Having recently commemorated the life work of Dr. Martin Luther King, Jr. in mid-January, and in preparing to celebrate Black History Month in February, I can’t help but reflect on what we are doing here, at UPMC Hillman Cancer Center, to reduce the burden of cancer in African American and other underserved populations, and to increase the number of African Americans and other under-represented groups in the scientific and medical specialties that make up our cancer work force. As many of you might already know, African Americans have a higher cancer mortality rate than Caucasians and the population as a whole, both throughout the U.S., and in the western Pennsylvania catchment area that Hillman serves.
Our Committee for Cancer Research in Western PA, chaired by Hillman’s Associate Director for Cancer Control and Population Sciences, Jian-Min Yuan, MD, PhD, meets monthly to identify cancer-related problems in Pittsburgh and the surrounding tri-state area, and to spearhead new research that is directed at addressing these problems.

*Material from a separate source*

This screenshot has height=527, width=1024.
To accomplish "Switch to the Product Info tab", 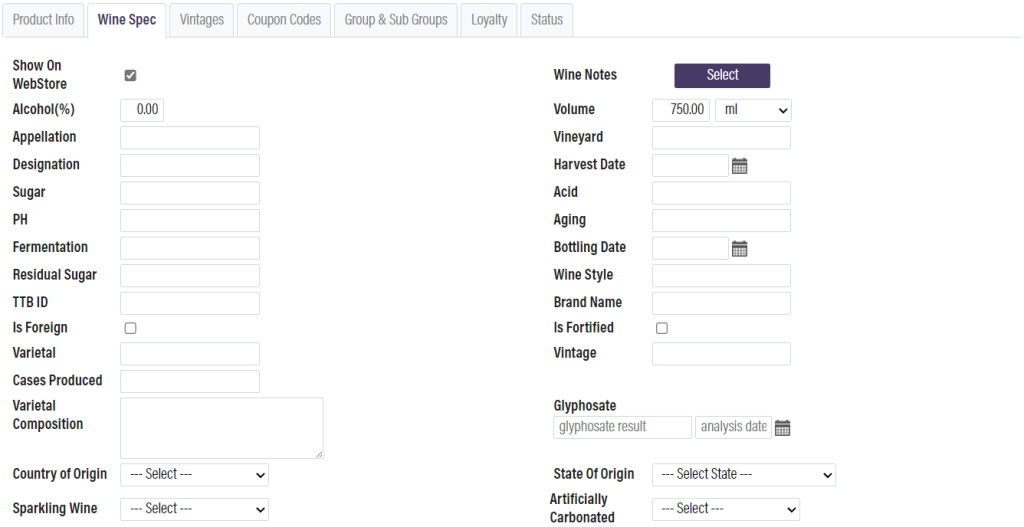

Hillman’s Associate Director for Health Equity, Education, and Advocacy, Linda B. Robertson, RN, MSN, DrPH, participates on this Committee, as does health economist and health services researcher Lindsay M. Sabik, PhD, who investigates the role of state and federal policies in affecting healthcare access, utilization, and health outcomes among low-income populations, and Biobehavioral Oncology Program Leader Dana Bovbjerg, PhD, who studies racial differences in cancer risk factors.
Although un-equal access to medical care, leading to later stage at diagnosis, has been found to be a contributing factor to the higher cancer mortality rates in African Americans, there is also new evidence showing that there may be key biological differences in their tumors and how they respond to therapy. The tissue banking and clinical treatment trials that we conduct at Hillman are able to address these issues, when the numbers of African-American patients who elect to participate are at the level required for valid statistical analyses. In a study led by Faina Linkov, PhD and Dr. Bovbjerg in women preparing to undergo bariatric surgery to assist in weight loss, African Americans showed increased levels of several blood biomarkers associated with endometrial cancer - a gynecologic cancer for which obesity is the main risk factor - when compared to women of European ancestry. In addition, I have personally led a large international trial of a new immunotherapy agent for advanced squamous cell carcinoma of the head and neck, in which the patients deriving from one ethnic group showed improved survival relative to all of the other groups when sub-analyses were performed.
Regarding our efforts to increase the numbers of African-American and minority researchers and clinicians at our cancer center, our Committee for Excellence in Cancer Education and Training, chaired by Hillman Associate Director for Education and Training Christopher Bakkenist, PhD, meets quarterly to assess the effectiveness of our current programs and to develop strategies for increasing their strength and diversity. Dr. Bakkenist and colleague David Boone, PhD are currently preparing a grant application to the National Cancer Institute (NCI) to help fund the UPMC Hillman Cancer Center Academy - a summer program that provides research and career preparatory experiences to a diverse group of highly motivated high school students who are pursuing higher education and careers in STEM fields, especially research and medicine. This program, which is directed by Dr. Boone, also receives funding from the Doris Duke Foundation and Jack Kent Cooke Foundation. Scholars from under-represented and disadvantaged groups are especially encouraged to apply, and receive housing on the Pitt campus and a stipend for participating in the program. Currently accepting applications for its 9th year, the program is highly successfully, with more than 98% of its tracked alumni from under-represented groups enrolling into full-time universities.
Building upon these strengths, we will continue to strive for excellence in cancer education, training, and care for all members of our vast and diverse Hillman community.